Matter of Utica Mut. Ins. Co. v Burrous, 2014 NY Slip Op 06986
“From the eyes of the decedent”
“Contrary to the Supreme Court’s determination, Utica is not entitled to a permanent stay of arbitration, and that branch of its petition should have been denied. In State Farm Mut. Auto. Ins. Co. v Langan (16 NY3d 349), the Court of Appeals held that, for the purposes of an uninsured motorist endorsement, when an occurrence is “unexpected, unusual and unforeseen,” from the insured’s perspective, it qualifies as an “accident” (id. at 355 [internal quotation marks omitted]). Here, from the decedent’s perspective, her collision with Demoliere’s vehicle was unexpected, unusual, and unforeseen.
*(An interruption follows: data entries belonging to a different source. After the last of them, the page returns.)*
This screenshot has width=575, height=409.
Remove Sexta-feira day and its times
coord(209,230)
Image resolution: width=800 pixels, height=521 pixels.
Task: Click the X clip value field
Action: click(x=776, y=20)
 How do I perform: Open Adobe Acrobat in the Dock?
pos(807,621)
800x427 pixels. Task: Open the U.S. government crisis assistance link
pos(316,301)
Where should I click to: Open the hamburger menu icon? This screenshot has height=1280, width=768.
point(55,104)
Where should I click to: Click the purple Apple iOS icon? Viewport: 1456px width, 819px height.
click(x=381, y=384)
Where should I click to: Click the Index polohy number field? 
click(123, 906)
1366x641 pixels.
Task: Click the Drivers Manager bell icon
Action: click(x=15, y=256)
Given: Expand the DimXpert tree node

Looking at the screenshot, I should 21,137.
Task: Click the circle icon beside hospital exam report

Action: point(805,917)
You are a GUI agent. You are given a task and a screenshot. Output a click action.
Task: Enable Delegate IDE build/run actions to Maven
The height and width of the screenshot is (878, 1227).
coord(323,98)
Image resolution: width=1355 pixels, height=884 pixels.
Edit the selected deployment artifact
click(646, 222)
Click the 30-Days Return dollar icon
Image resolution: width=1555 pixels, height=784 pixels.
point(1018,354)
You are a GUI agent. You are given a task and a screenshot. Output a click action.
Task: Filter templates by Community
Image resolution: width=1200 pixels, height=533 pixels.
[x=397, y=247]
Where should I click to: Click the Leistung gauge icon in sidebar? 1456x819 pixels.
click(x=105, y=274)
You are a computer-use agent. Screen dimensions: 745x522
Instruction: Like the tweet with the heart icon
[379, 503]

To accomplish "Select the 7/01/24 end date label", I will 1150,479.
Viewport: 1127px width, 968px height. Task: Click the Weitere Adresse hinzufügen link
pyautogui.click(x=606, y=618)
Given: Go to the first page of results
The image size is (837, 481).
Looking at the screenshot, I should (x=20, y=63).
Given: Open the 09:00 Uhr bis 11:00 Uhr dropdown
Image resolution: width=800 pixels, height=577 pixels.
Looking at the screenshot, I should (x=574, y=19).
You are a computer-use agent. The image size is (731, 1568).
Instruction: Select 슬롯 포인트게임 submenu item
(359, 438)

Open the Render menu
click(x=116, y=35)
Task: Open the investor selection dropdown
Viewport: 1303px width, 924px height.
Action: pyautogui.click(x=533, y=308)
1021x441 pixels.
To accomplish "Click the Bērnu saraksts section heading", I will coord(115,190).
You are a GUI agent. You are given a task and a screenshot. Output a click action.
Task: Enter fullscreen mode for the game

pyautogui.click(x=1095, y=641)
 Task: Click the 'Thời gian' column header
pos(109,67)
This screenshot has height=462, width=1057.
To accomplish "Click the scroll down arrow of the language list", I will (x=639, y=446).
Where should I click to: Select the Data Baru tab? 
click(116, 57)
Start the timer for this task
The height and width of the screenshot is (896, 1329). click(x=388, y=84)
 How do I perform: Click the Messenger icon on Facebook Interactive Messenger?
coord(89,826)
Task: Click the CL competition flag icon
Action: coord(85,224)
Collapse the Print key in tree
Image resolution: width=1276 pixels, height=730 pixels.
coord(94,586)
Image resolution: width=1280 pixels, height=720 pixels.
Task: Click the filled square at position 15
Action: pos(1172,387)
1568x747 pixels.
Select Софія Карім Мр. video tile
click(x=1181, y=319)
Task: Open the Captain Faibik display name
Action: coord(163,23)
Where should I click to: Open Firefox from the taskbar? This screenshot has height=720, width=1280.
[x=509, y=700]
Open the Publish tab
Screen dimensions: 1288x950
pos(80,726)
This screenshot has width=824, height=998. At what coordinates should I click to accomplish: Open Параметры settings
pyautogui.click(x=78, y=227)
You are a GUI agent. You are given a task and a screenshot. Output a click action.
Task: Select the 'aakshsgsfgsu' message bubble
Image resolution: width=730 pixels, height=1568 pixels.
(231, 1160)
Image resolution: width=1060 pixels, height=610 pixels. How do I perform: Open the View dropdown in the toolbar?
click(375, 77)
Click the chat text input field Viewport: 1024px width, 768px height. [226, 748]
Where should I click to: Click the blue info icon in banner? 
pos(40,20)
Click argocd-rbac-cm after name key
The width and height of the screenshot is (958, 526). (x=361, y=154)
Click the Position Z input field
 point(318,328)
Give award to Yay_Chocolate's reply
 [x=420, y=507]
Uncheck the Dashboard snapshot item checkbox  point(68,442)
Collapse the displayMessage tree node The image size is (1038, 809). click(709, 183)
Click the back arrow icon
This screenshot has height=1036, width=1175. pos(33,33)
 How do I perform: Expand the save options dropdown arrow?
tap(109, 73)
Therefore, the occurrence constituted an “accident” within the meaning of the uninsured motorist endorsement of the decedent’s policy (see State Farm Mut. Auto. Ins. Co. v Langan, 16 NY3d at 355-357; see Matter of Progressive Northeastern Ins. Co. v Vanderpool, 85 AD3d 926, 927)”
It is an inquiry of whether the recipient of PIP benefits or seeking UM benefits was part of the intentional loss. In a staged loss scenario, this is colloquially stated a “no-brainer.” When the issue involves the victim of someone on a death wish (who is not Charles Bronson), it is a different story.